César Rodríguez Garavito | Tan elocuente como el último informe de la OEA sobre la extinción de la democracia y los derechos humanos en Venezuela ha sido el silencio de muchos sectores progresistas latinoamericanos, incluyendo organizaciones de derechos humanos. Escribí aquí hace dos años que guardar silencio sobre las víctimas venezolanas contradice los principios elementales de la defensa de derechos humanos. Defensa que “debe tener una base amplia, internacional y no sectaria”, como dijo Peter Benenson cuando fundó Amnistía Internacional en 1961, justamente para abogar por prisioneros políticos como los 2.732 arrestados el año pasado por el Gobierno venezolano, según cifras de la ONG Foro Penal.

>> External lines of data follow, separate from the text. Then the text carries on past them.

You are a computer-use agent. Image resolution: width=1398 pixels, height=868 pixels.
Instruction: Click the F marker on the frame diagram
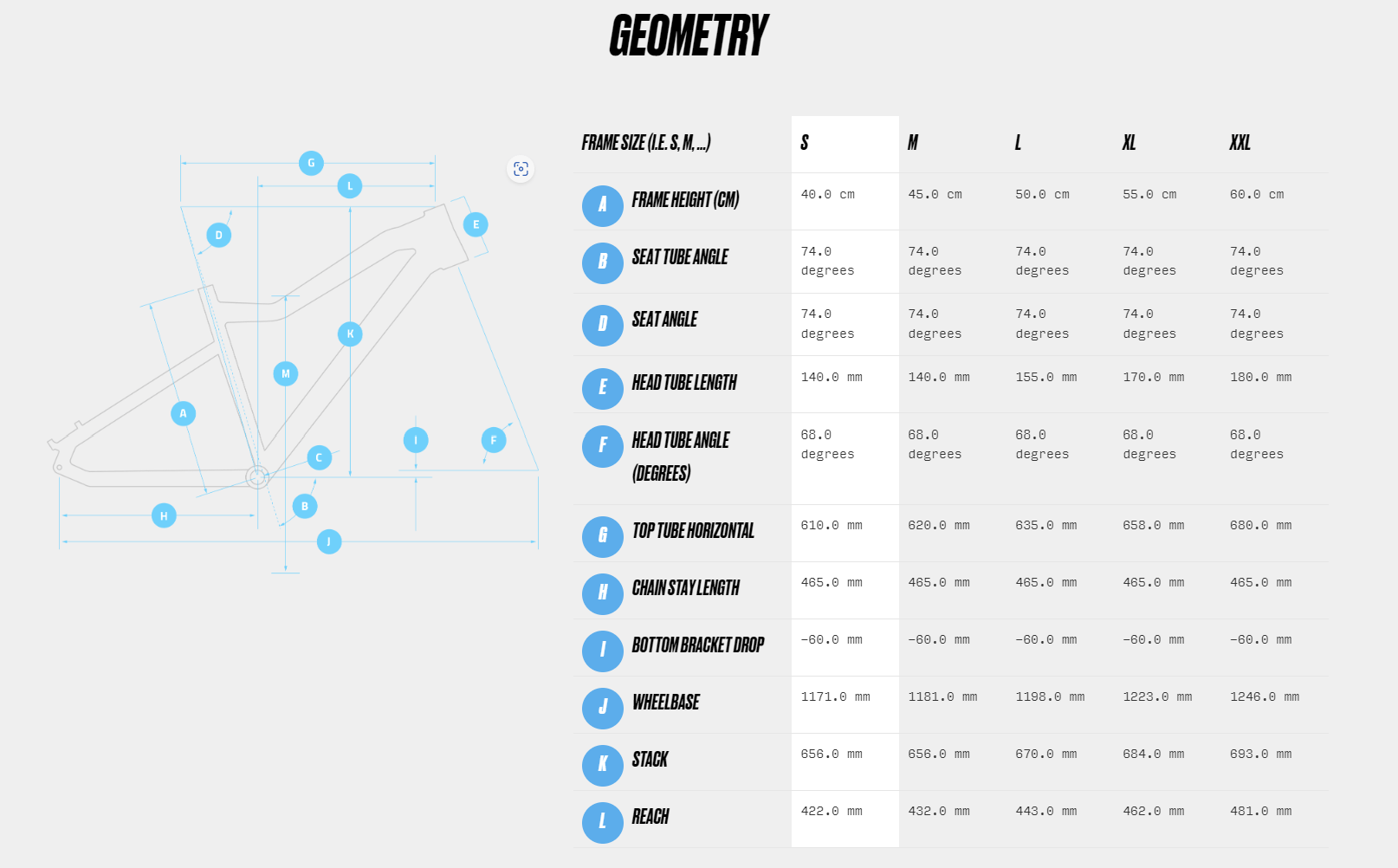(494, 440)
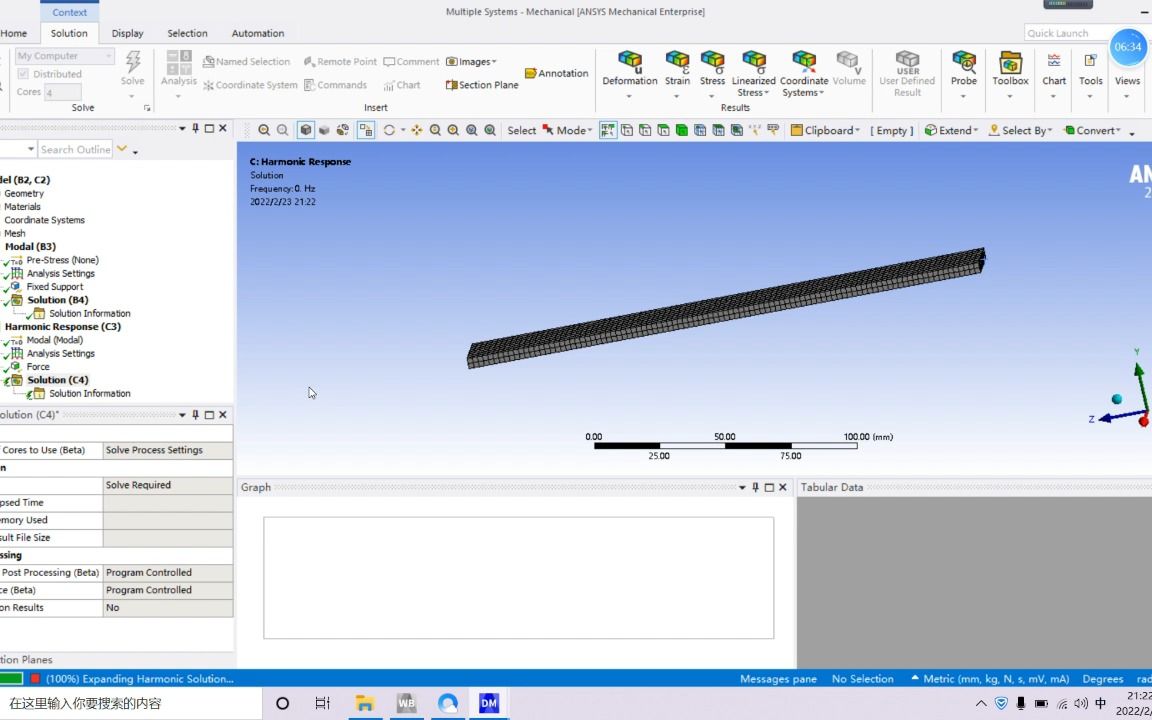Open the Display menu tab
1152x720 pixels.
coord(127,33)
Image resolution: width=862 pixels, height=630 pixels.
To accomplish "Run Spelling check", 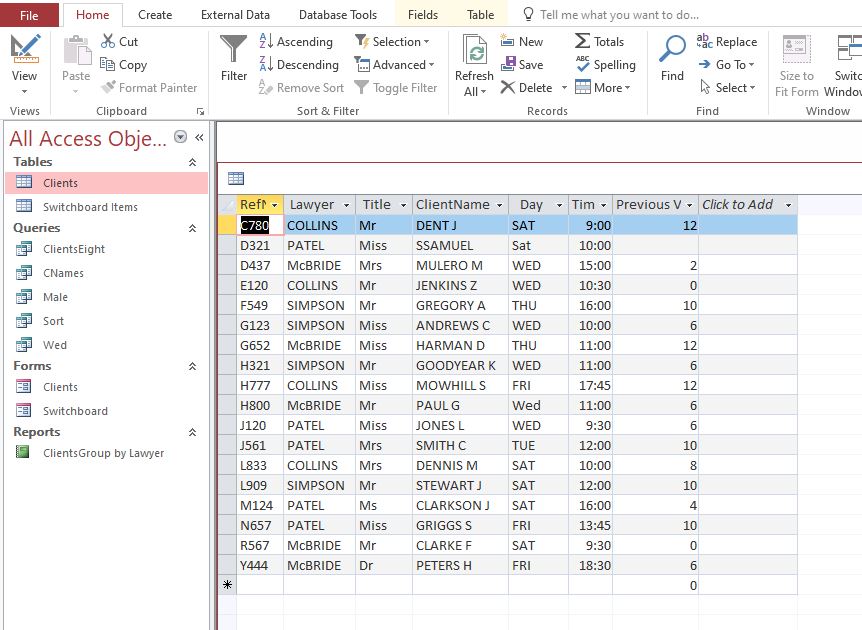I will coord(605,65).
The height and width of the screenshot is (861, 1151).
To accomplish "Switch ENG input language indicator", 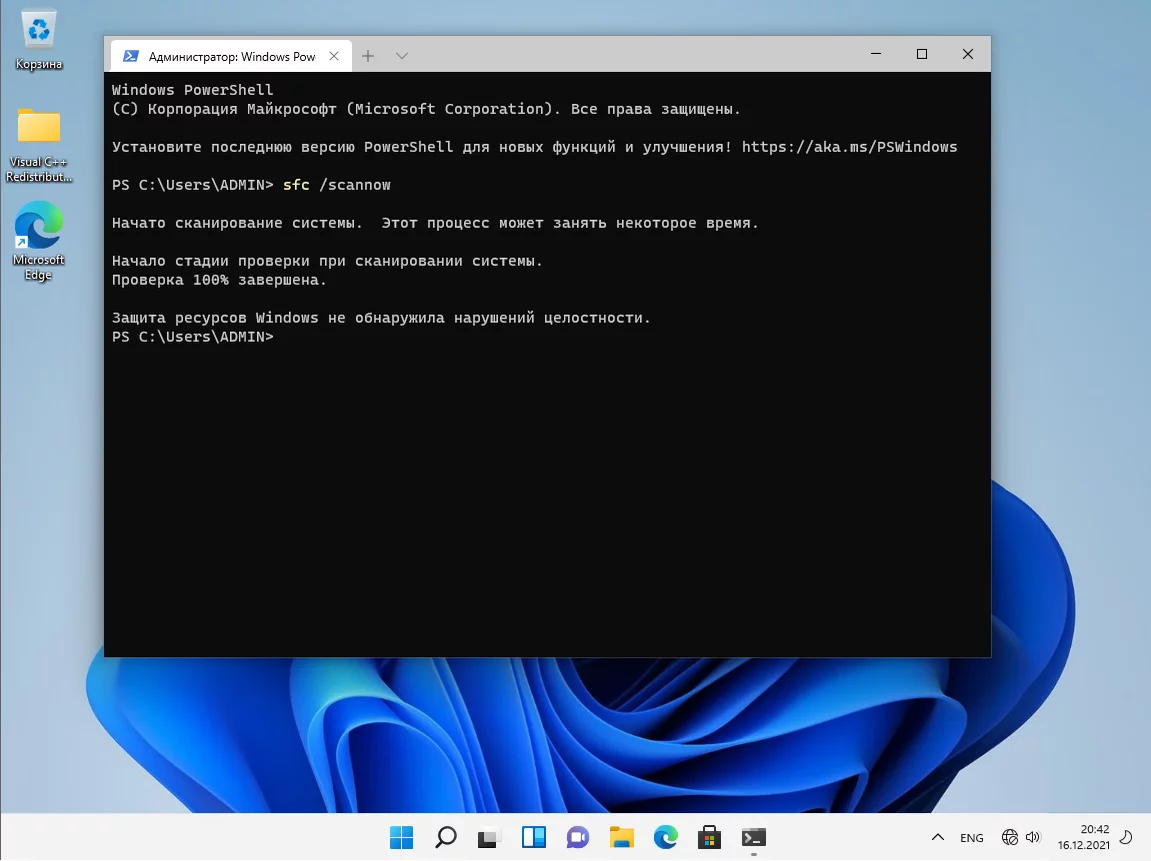I will [971, 838].
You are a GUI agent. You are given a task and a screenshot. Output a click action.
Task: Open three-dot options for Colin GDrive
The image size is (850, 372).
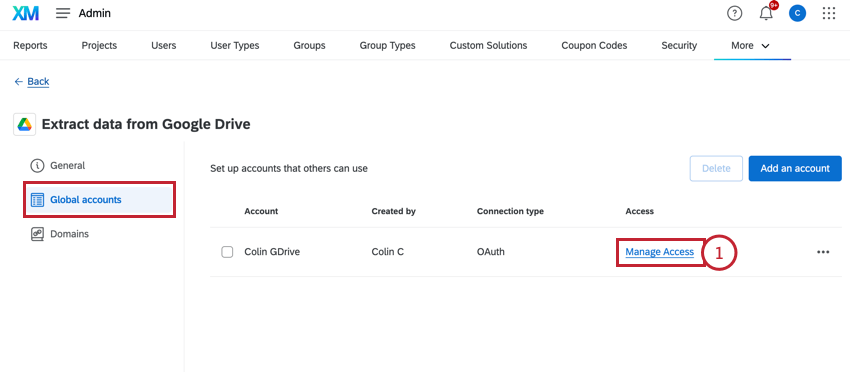[x=823, y=252]
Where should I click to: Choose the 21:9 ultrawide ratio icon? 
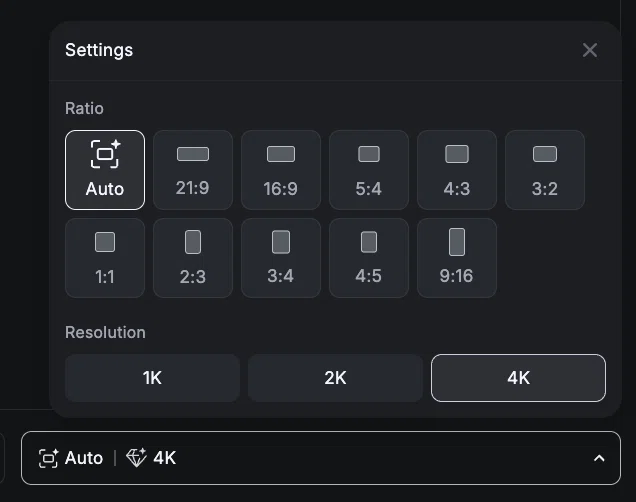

Además de incongruente, la omisión tiene un efecto político perverso: cederle la vocería crítica a la derecha, menos interesada en los derechos humanos que en usar políticamente el fantasma de Venezuela para sus causas electorales. De ahí que en Colombia la crítica contra el régimen de Maduro se la haya apropiado el uribismo, que desde el gobierno también persiguió a la oposición, concentró poderes en manos del presidente y reformó la Constitución fraudulentamente para perpetuarse en el poder. Los defensores de la democracia y los derechos que nos opusimos a Uribe deberíamos ser los primeros en denunciar lo que está pasando en Venezuela.
Hoy en Venezuela ningún ciudadano tiene posibilidades de hacer valer sus derechos; si el Gobierno desea encarcelarlos, lo hace; si desea torturarlos, los tortura; si lo desea, no los presenta a un juez; si lo desea, no instruye acusación fiscal.
Y lo que está pasando es mucho más grave de lo que se piensa. Hay que leer las 75 páginas del informe con que Luis Almagro, secretario general de la OEA, le pidió esta semana a los Estados miembros suspender a Venezuela de la OEA por haber violado todos los principios de la Carta Democrática Interamericana. La conclusión de Almagro es tan cierta como contundente: “El Estado de derecho no está vigente en Venezuela; ha sido eliminado por un poder judicial completamente controlado por el Poder Ejecutivo, que ha anulado cada ley aprobada por la Asamblea Nacional así como sus potestades constitucionales o los derechos del pueblo, especialmente sus derechos electorales. Hoy en Venezuela ningún ciudadano tiene posibilidades de hacer valer sus derechos; si el Gobierno desea encarcelarlos, lo hace; si desea torturarlos, los tortura; si lo desea, no los presenta a un juez; si lo desea, no instruye acusación fiscal. El ciudadano ha quedado completamente a merced de un régimen autoritario que niega los más elementales derechos”.
Por eso las organizaciones de la sociedad civil venezolana se unieron para respaldar el llamado de Almagro. Por eso Provea —una de las ONG de derechos humanos más reconocida de Venezuela— concluyó que el Gobierno Maduro “debe calificarse como una dictadura”. Una dictadura no a la manera de Chile o Argentina en los setenta, sino a la usanza del siglo XXI: con la fachada de tribunales, organismos de control, servicios de inteligencia, órganos electorales y otras agencias controladas plenamente por el Gobierno.
A lo largo de las décadas, Venezuela acogió a las víctimas de otros países del vecindario, como los exilados de las dictaduras del Cono Sur y los desplazados colombianos. La reciprocidad con los venezolanos es el deber elemental de solidaridad y gratitud.